Short task 1 » Rewrite the paragraph in the article on AI marketing agents that begins "The traditional answer is" as a short bulleted list, keeping its main facts.
Short task 2 » Reproduce word for word the part of the article on AI marketing agents starting with "A team of AI" and going on through "running the business.".

Text »
——————————

What You'll Build

A team of AI agents that handles your marketing while you focus on the actual work. Research, writing, social media, trend monitoring, and finding conversations worth jumping into. All running in the background, handing work off to each other through simple files.

You wake up, spend 20 minutes reviewing what they produced overnight, approve or tweak, and get on with your day.

Why This Works

Marketing for a small business has a dirty secret: it's actually five or six different jobs pretending to be one. Research. Writing. Distribution. Trend monitoring. Community engagement. Calendar management. No one person does all of those well, especially not while also running the business.

The traditional answer is "hire people." A content writer ($3-5K/month), a social media manager ($2-4K/month), a community manager ($2-3K/month). You're looking at $7-12K/month before anyone's even proven they understand your business.

This setup costs about $20/month in API fees. The agents don't call in sick, don't need onboarding, and they actually read your entire website before writing a single word.

——————————

Entries showing where items appear »
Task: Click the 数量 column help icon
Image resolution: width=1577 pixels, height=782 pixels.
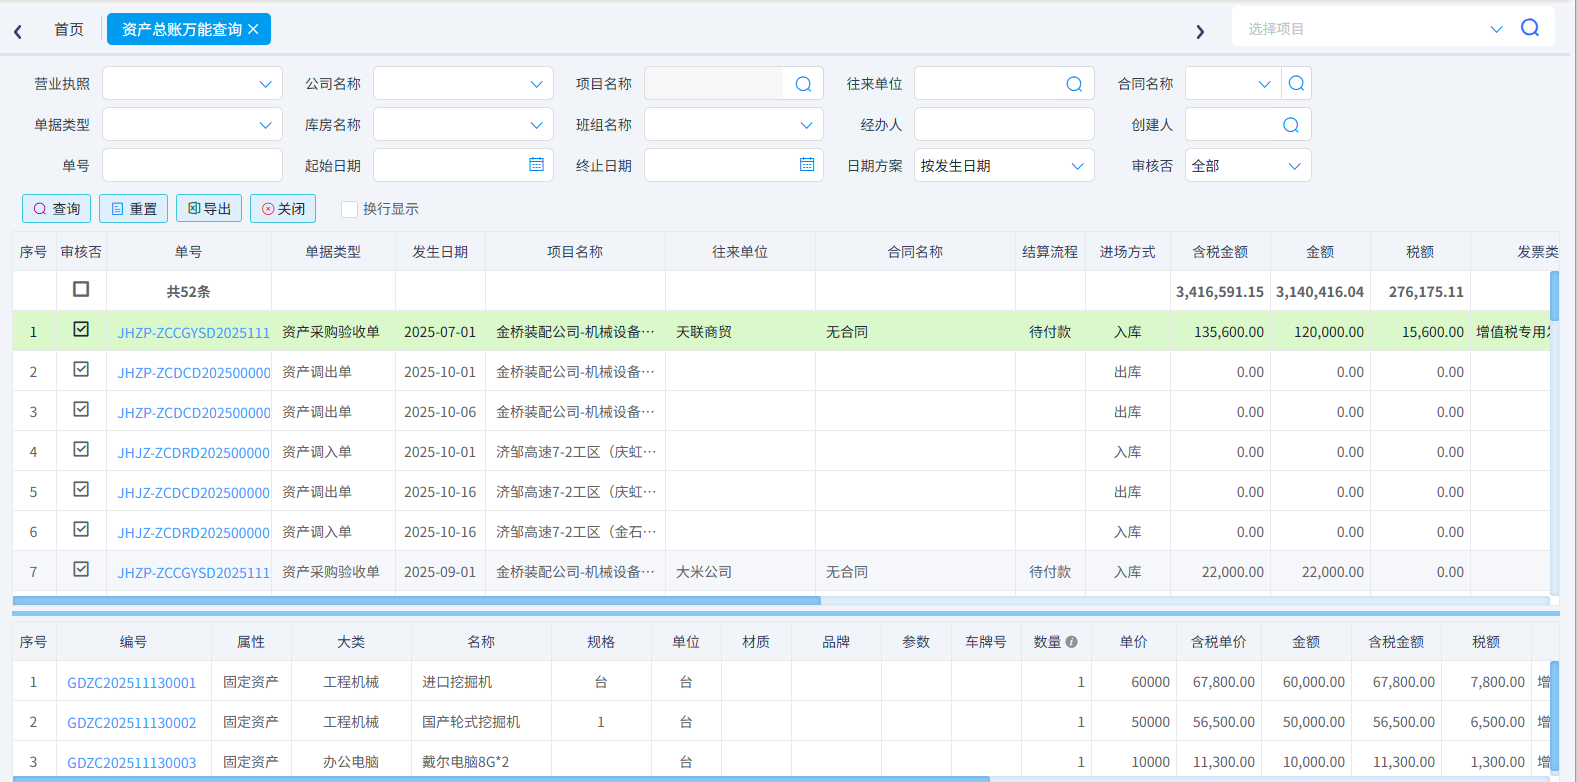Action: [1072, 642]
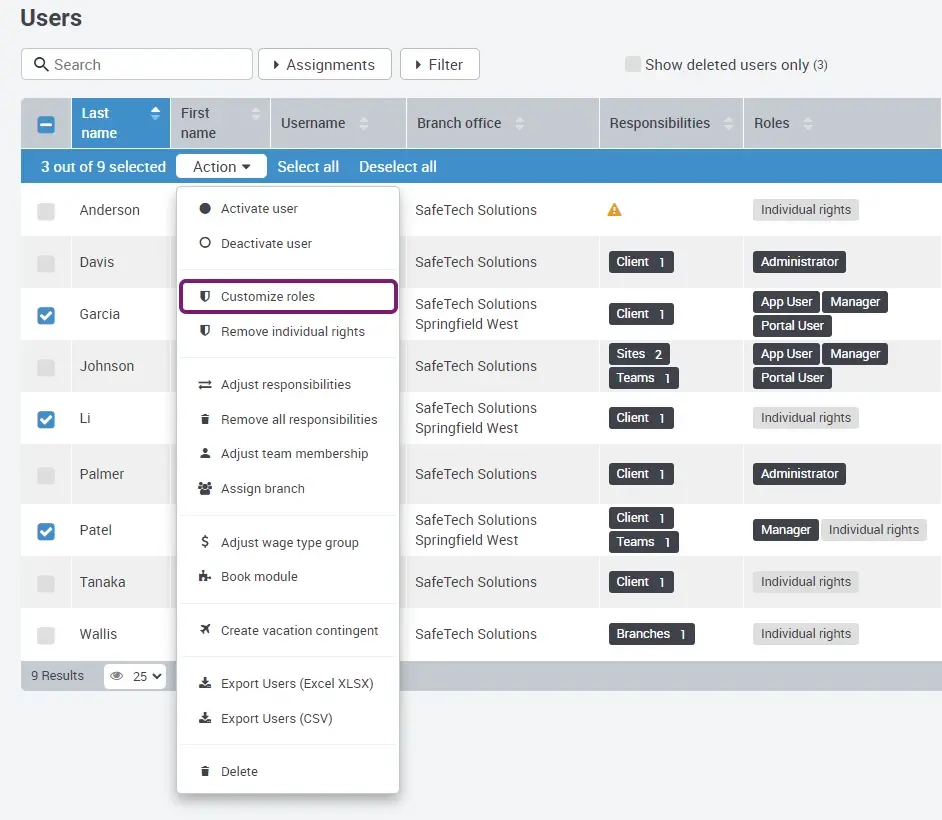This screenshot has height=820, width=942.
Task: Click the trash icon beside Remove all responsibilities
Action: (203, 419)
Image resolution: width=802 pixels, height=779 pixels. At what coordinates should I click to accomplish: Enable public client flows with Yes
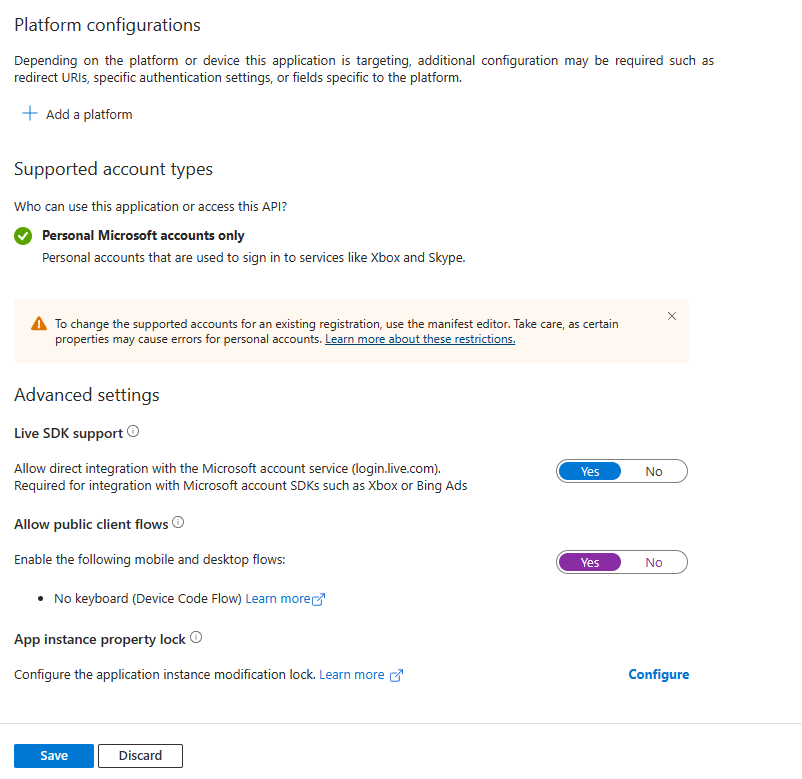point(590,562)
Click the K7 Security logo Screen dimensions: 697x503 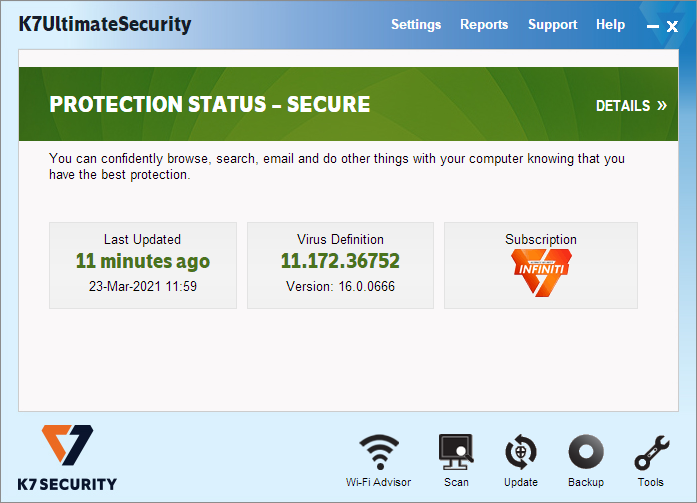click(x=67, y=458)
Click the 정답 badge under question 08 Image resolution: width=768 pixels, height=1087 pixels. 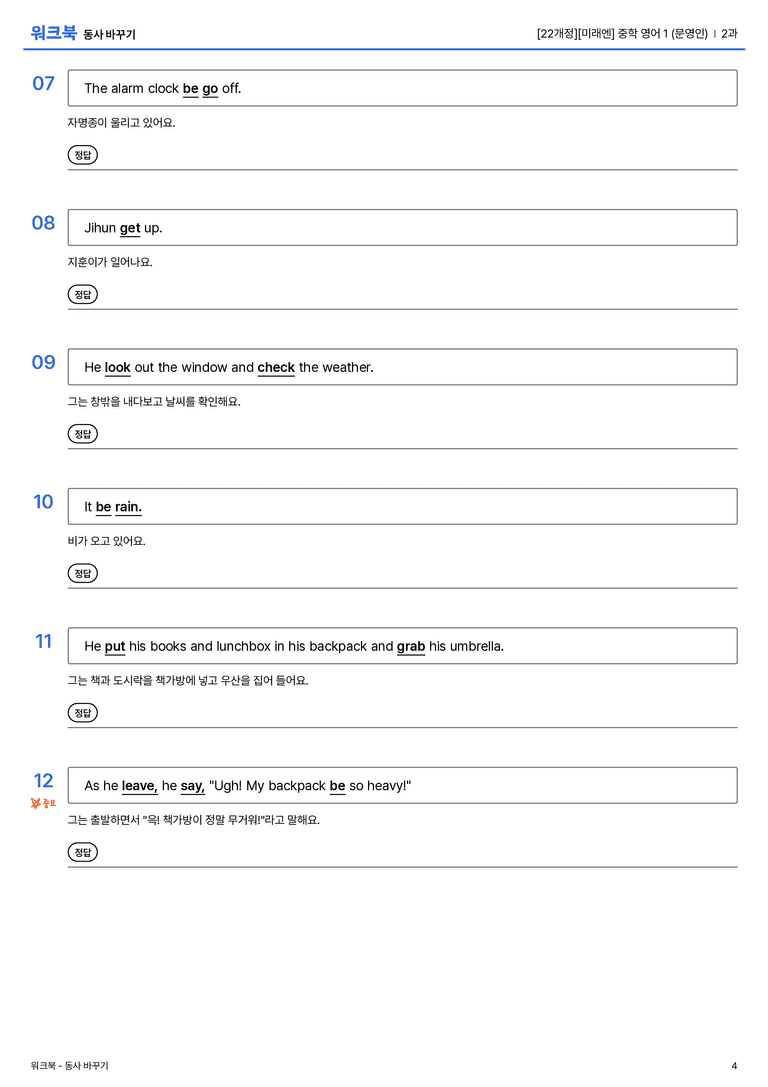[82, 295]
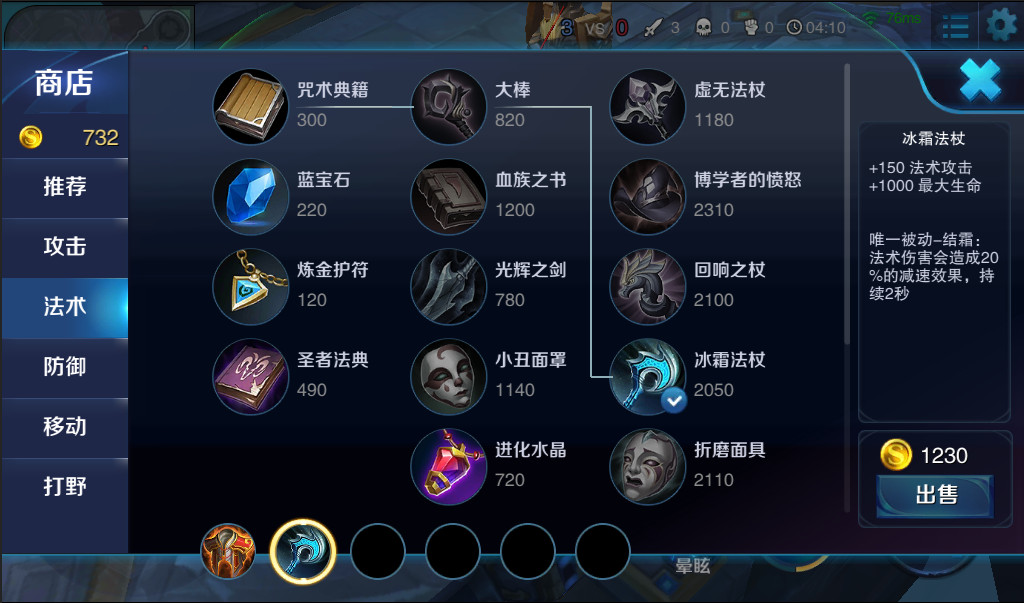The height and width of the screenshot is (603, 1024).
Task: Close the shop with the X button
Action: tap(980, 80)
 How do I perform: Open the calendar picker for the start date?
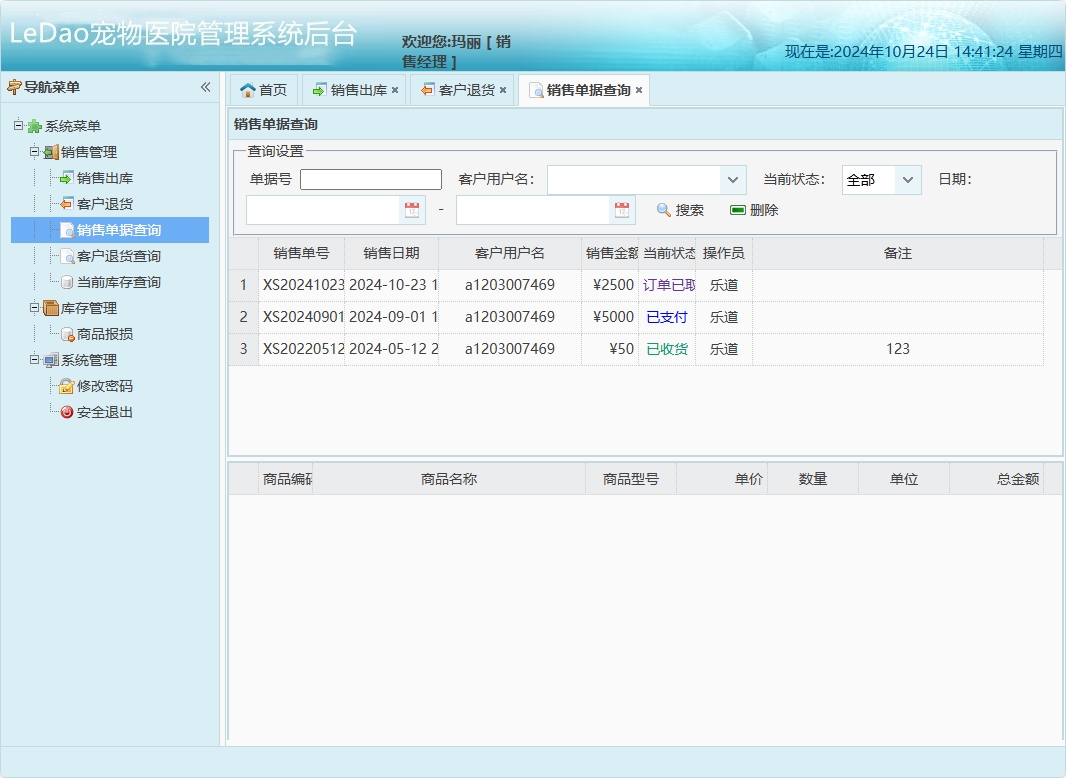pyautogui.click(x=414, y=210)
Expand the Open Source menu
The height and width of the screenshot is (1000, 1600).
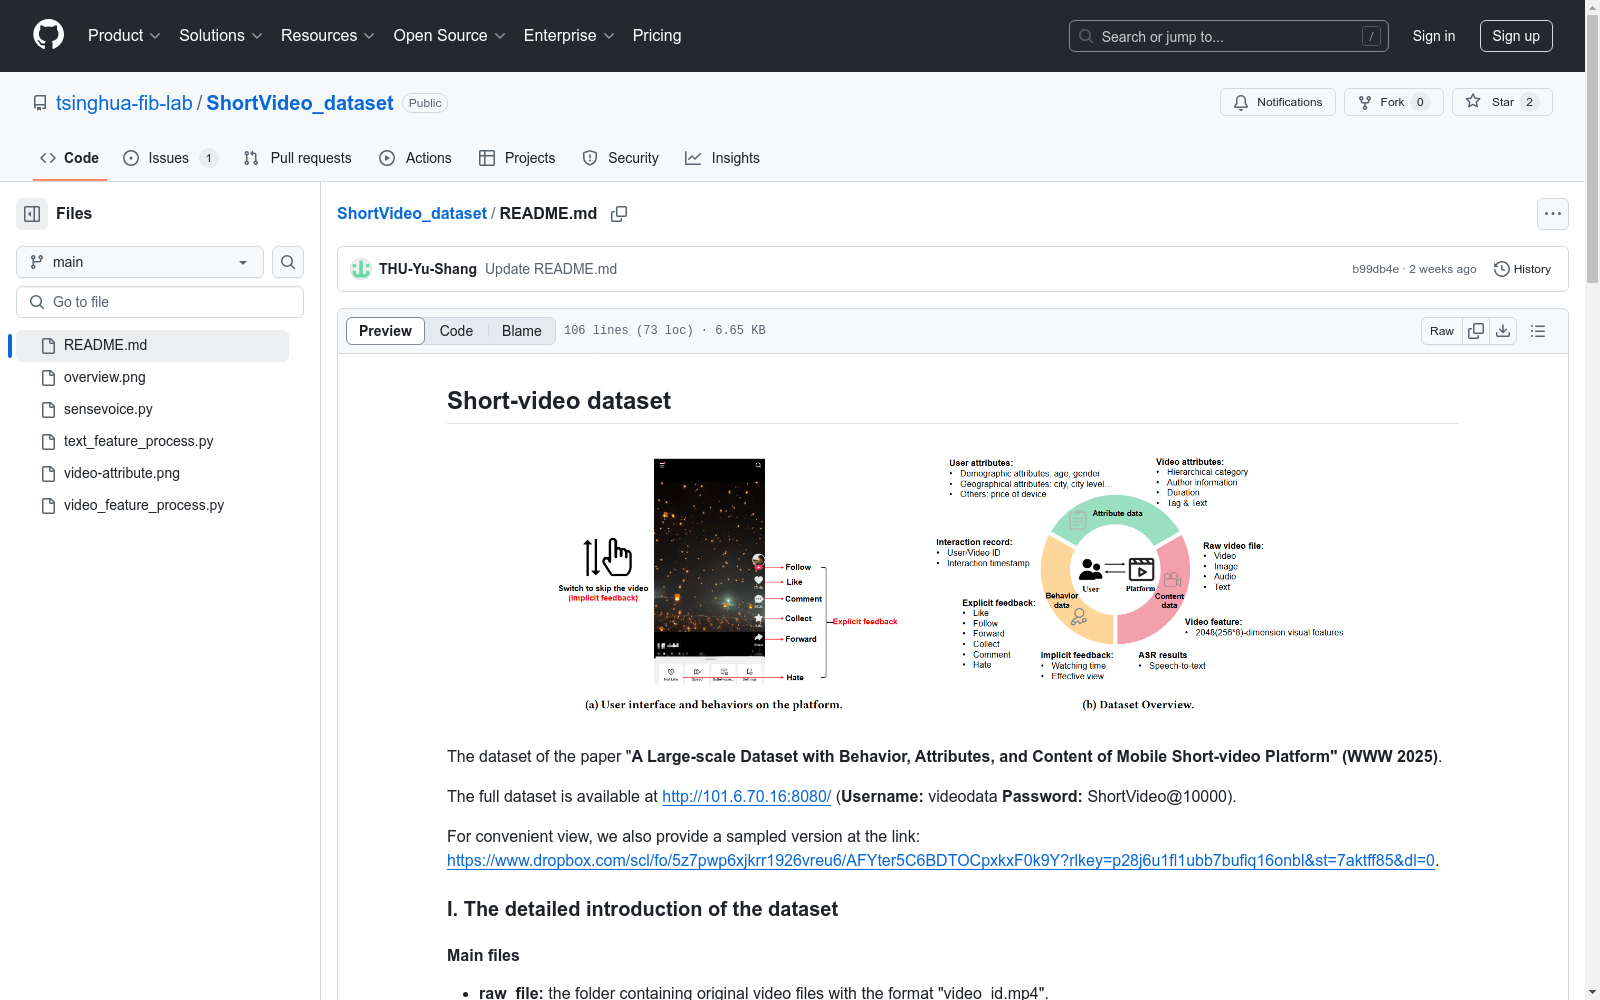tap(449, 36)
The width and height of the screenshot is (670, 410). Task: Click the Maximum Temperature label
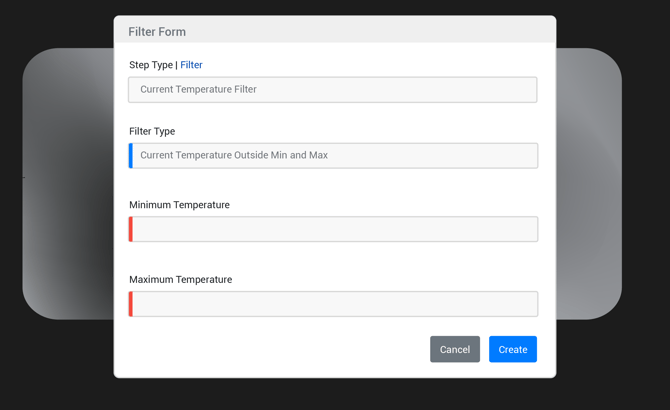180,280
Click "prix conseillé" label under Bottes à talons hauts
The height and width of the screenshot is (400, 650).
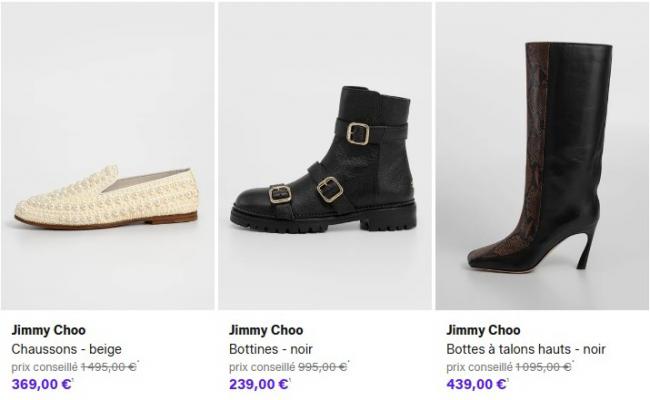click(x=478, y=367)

——————————

Task output 1 »
- The traditional answer is to hire people.
- Content writer: $3-5K/month
- Social media manager: $2-4K/month
- Community manager: $2-3K/month
- Total: $7-12K/month, before anyone has proven they understand your business.

Task output 2 »
A team of AI agents that handles your marketing while you focus on the actual work. Research, writing, social media, trend monitoring, and finding conversations worth jumping into. All running in the background, handing work off to each other through simple files.

You wake up, spend 20 minutes reviewing what they produced overnight, approve or tweak, and get on with your day.

Why This Works

Marketing for a small business has a dirty secret: it's actually five or six different jobs pretending to be one. Research. Writing. Distribution. Trend monitoring. Community engagement. Calendar management. No one person does all of those well, especially not while also running the business.